Blog: Why food is centre stage in the French EU presidency
Dean Best | 11 July 2008
France is investing heavily in its EU presidency. Up to EUR190m (US$300.4m) has been earmarked to put a French accent on the rest of the year.
The preparations have been detailed: in March, farm minister Michel Barnier moved his entire office staff to Brussels for a week to build better working relationships.
Barnier's ministry organised a series of national conferences about food production and consumption earlier this year, which culminated in an international conference on feeding the world, held in Brussels on 3 July.
Public debate about food is a central plank of the French presidency. The French have an earthbound vision of food that aspires to greater things. They classify food on a spectrum that ranges from 'industrial' to the specialist local artisan products that make up a regional 'terroir'.

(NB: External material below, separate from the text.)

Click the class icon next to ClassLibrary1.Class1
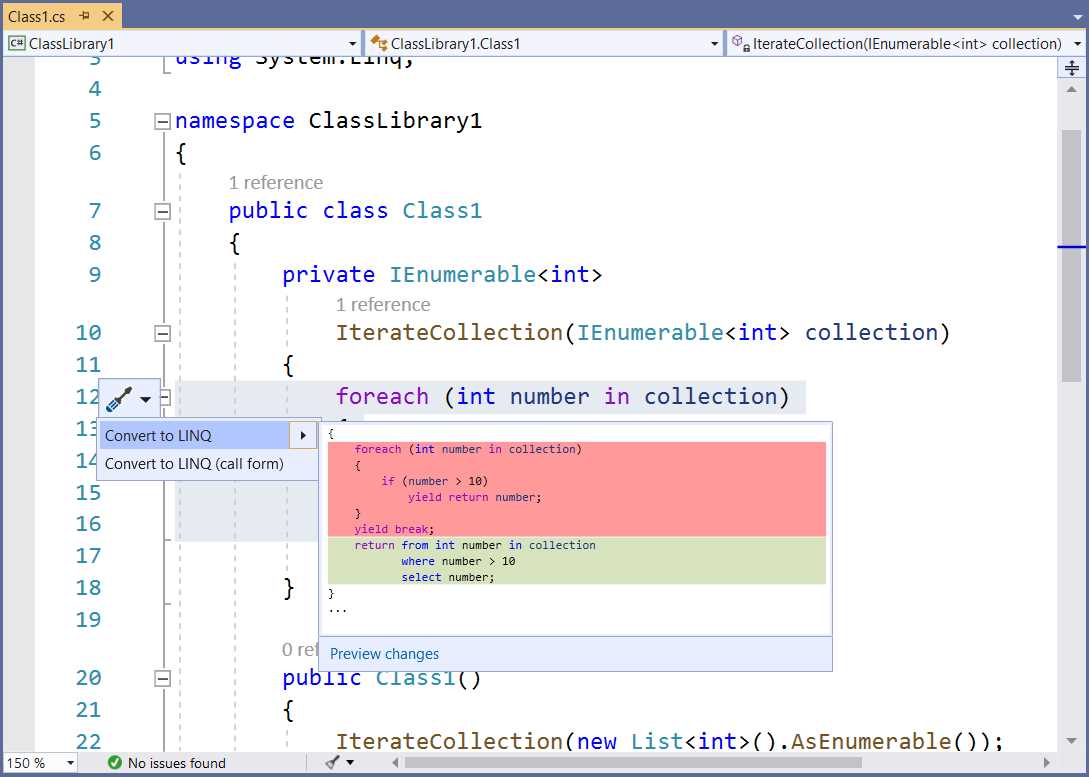1089x777 pixels. (375, 43)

A French government bid to have its food specialities granted World Heritage status by Unesco is based on this geography of food.
Throughout this year, the French government has bombarded its public with the notion that the Common Agricultural Policy has somehow saved postwar Europe from food shortages and terminal decline. However, the CAP's heavy-handed, production-driven early years also went a long way to destroying a lot of the diversity that France celebrates in its food heritage.
Now, still committed to energy-intensive farming, Barnier is calling for European farmers to produce "more and better". From being a derogatory postwar term, the word "peasant" has also recovered a degree of respectability in recent years.
Possibly because there are so few left.